TASK: Continue the parliamentary debate excerpt on legal aid for claims against public authorities from the point where it ends.

DOCUMENT EXCERPT:
--- BEGIN ---
Amendment 60 would widen the scope of paragraph 19 of Part 1 of Schedule 1 to make legal aid available for claims in tort or other damages claims for any alleged unlawful act by a public authority that causes harm. Noble Lords will be interested to know that unlawful acts are already covered by paragraph 19, which covers situations where an act is deliberate and dishonest, and results in foreseeable harm. However, the concern is that the amendment as tabled would widen the coverage beyond what we believe should be within scope.
Alternatively, public law challenges to the lawfulness of a public authority’s action can be brought by judicial review, which is in scope under the Bill. We have focused limited resources on those who need them most and the most serious cases, in which legal advice or representation is justified. I accept that that approach means that public funding will not be available for each and every claim involving a public authority, but it is intended to be available for the most serious cases and to address serious abuses.
Although paragraph 26(1)(a) allows claimants to be granted legal aid in respect of asylum, it does not extend to the families of refugees who seek to rejoin the principal member of the family in the United Kingdom. Anxiety concerning that omission has been expressed by the UNHCR. Can my noble and learned friend say anything on that?
It is an important point, which has been raised before in the context of the Bill. I think that Amendments 69 and 71 in the name of my noble friend Lord Thomas of Gresford—to which we will come, dare I say, sooner rather than later—raise the point about families of asylum seekers. I hope that when we come to that, we will have a proper debate on the important issue that my noble friend raises.
The Minister is defending the Bill’s drafting against the proposal of the noble Lord, Lord Ramsbotham, in Amendment 60. Is he therefore saying that if someone is the victim of a mistake by a public authority—not a deliberate mistake or one dishonestly intended but none the less an egregious error arising from ignorance of the law, which ought to be known by the people working in the public authority—there is to be no legally aided redress for the citizen, even if the harm is considerable?
As I said to my noble friend Lord Phillips, the Bill does not include negligent actions of a public authority. I made very clear that it is intended for the serious-end range of abuse of power and the harm that results. It is not intended to include all that lies by way of negligence.
I am sorry to interrupt the Minister’s flow, but this is a valuable opportunity to get to the bottom of this. From what he is saying, a reckless act on behalf of the state would be neither deliberate nor dishonest. If it was reckless, there would be no redress. Can that be right?
My noble friend well knows that where recklessness goes into intent is not always very clear. I very much hear the point that he is making; I want to reflect on it. There is a continuum, but I have made it clear that it certainly does not include negligence. That is why we are concerned about “unlawful”, because that opens the provision beyond what is intended and could lead to cases of damages for what are not by any stretch of the imagination serious consequences or serious harm for the individual.
On Paragraph 19(6), the Minister said that the word deliberate would not cover negligence. What is a deliberate act intended to cover? Most people, when they do things, do them deliberately. Is that what it means, or anything beyond that?
--- END ---
DATASET:
--- BEGIN ---
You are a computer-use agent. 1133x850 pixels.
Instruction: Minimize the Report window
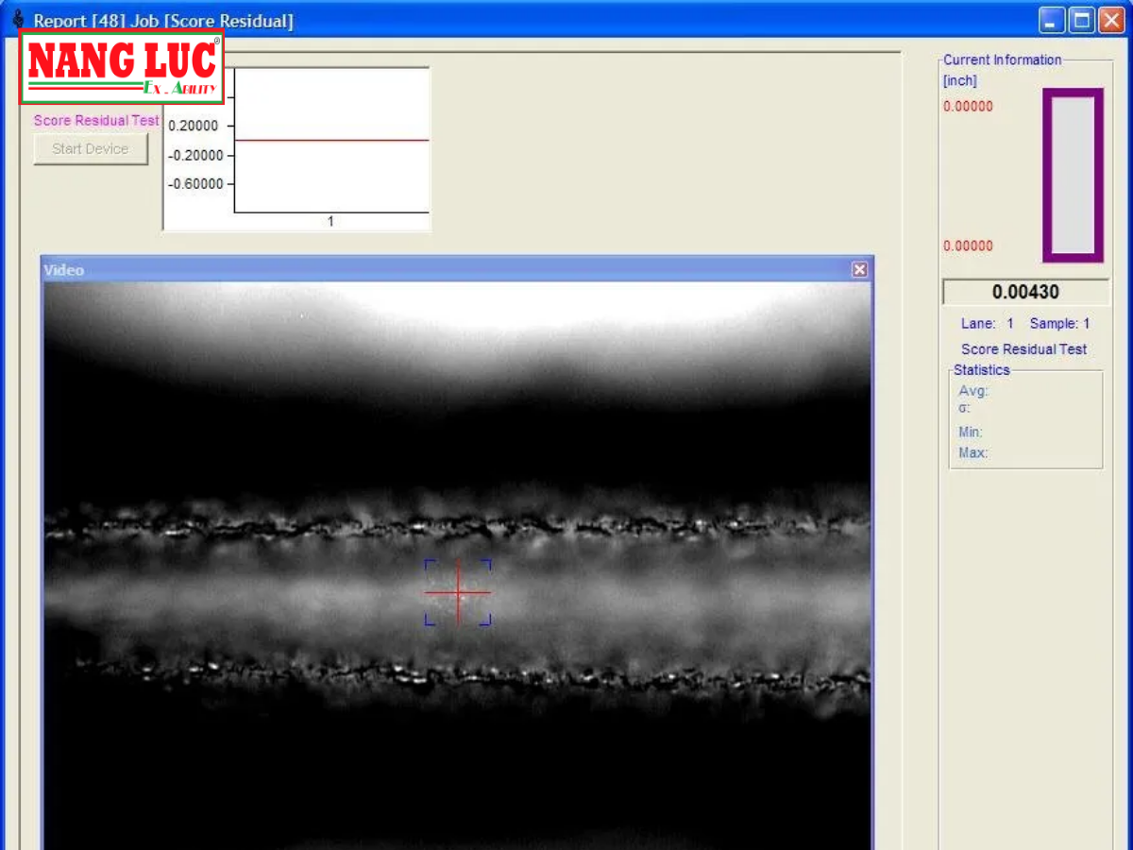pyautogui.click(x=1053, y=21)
--- END ---
--- BEGIN ---
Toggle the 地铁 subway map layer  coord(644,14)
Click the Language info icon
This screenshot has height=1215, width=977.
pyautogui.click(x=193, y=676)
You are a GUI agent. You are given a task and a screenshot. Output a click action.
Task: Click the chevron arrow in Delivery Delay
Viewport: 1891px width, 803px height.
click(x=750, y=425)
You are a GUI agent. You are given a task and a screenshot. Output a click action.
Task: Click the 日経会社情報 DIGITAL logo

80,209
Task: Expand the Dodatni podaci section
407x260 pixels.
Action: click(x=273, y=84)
--- END ---
ANSWER TO THE TASK:
As I said earlier, when my noble friend asked whether deliberate meant intentional, that is what it means: it is an intentional act of a public authority. The question is: if it is a mistake that leads to considerable harm but is not deliberate or dishonest, will legal aid not be available? I hope that I have indicated that no, under paragraph 19 it would not be available but, as I said, paragraph 20, which covers a significant breach of human rights, might nevertheless allow for funding in those circumstances, or cases might be taken forward by way of judicial review, which might be available for funding.
There is a range of provision in Schedule 1 for cases to be taken forward against public authorities, not solely on the particular part of the schedule to which the amendment of the noble Lord, Lord Ramsbotham, is directed.
We quite understand the point that the noble and learned Lord is making: that the intention of Ministers is to restrict legal aid to serious cases and that that is the measure. Would he reflect on the position of someone whose liberty has been wrongfully denied and whether it would be any consolation to know that that resulted not from a deliberate act but from some oversight—a mistake, to use the words already employed, of an egregious kind? It does not seem to me that it makes much difference, if you are unlawfully detained, whether it was just by mistake.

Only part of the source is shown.